I went to see Charlie in the hospital the next day and he informed me the surgery had been postponed because “the part didn’t come in.” He made it sound like the implement store was out of tractor parts. After we visited a bit I told him I’d return the following day after the surgery.
The next day was our daughter’s birthday. She had turned eight and was being baptized. We drove the many miles to town and after her sweet baptismal service I told the family I needed to stop and see Charlie on the way home. By now, all of the family felt a connection to Charlie – the kids had taken left-overs to him at suppertime, gone to take his trash out, finish a chore for him on my days off, or seen his gun collection. They patiently waited in the car while I went in to the hospital. Charlie was recovering in the intensive care unit and alone. None of his family happened to be there at the moment so I went to his bedside and began talking to him. He was mostly incoherent, but in great distress and discomfort. He was groaning and mildly thrashing about. I stroked his hair and talked to him as if he could understand me and he calmed down. Knowing my family would be anxious to finish celebrating our daughter’s birthday, I stayed with him for several minutes then carefully kissed his head when I left.

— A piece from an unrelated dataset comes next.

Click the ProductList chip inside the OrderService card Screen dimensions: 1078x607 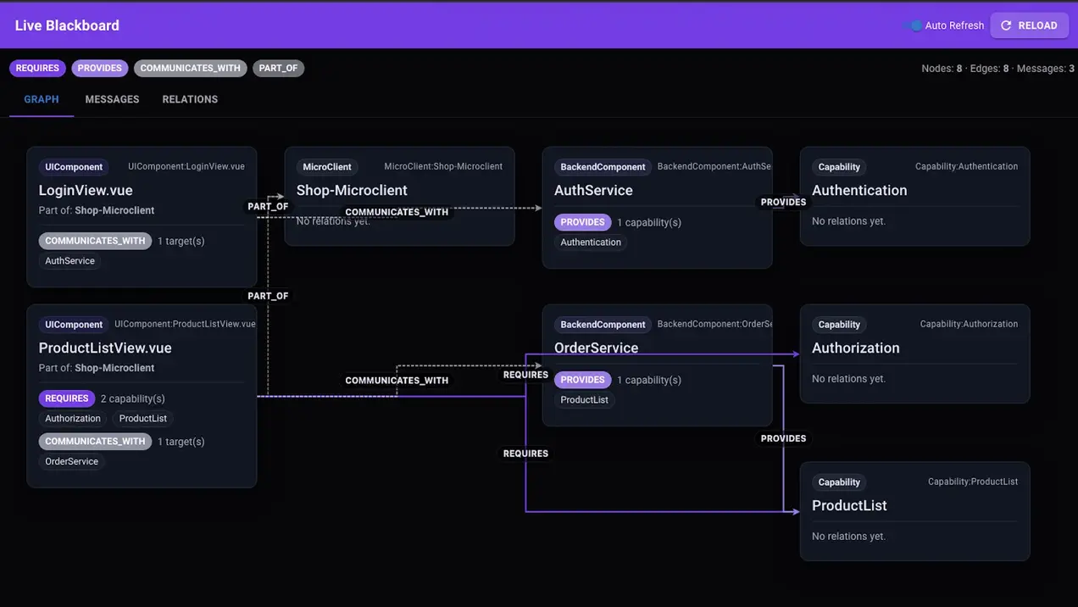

Not long after we returned home the phone rang. It was Charlie’s son saying that Charlie had passed away a few minutes after I’d left him. I was humbled to have spent those final minutes with him.
Like the shepherds and wise men, Charlie and I were from both ends of the social spectrum. Charlie had lived long, gathered sound advice, and built financial reserves. He was a wise man with much to give. I was a young wife and mother herding a little family with a few homemaking and typing skills to share. I was the shepherd with little to give. Yet we were both issued and accepted an invitation to follow the Savior by serving our fellowman. Whether we had a lot or a little didn't matter, it was enough when we shared it.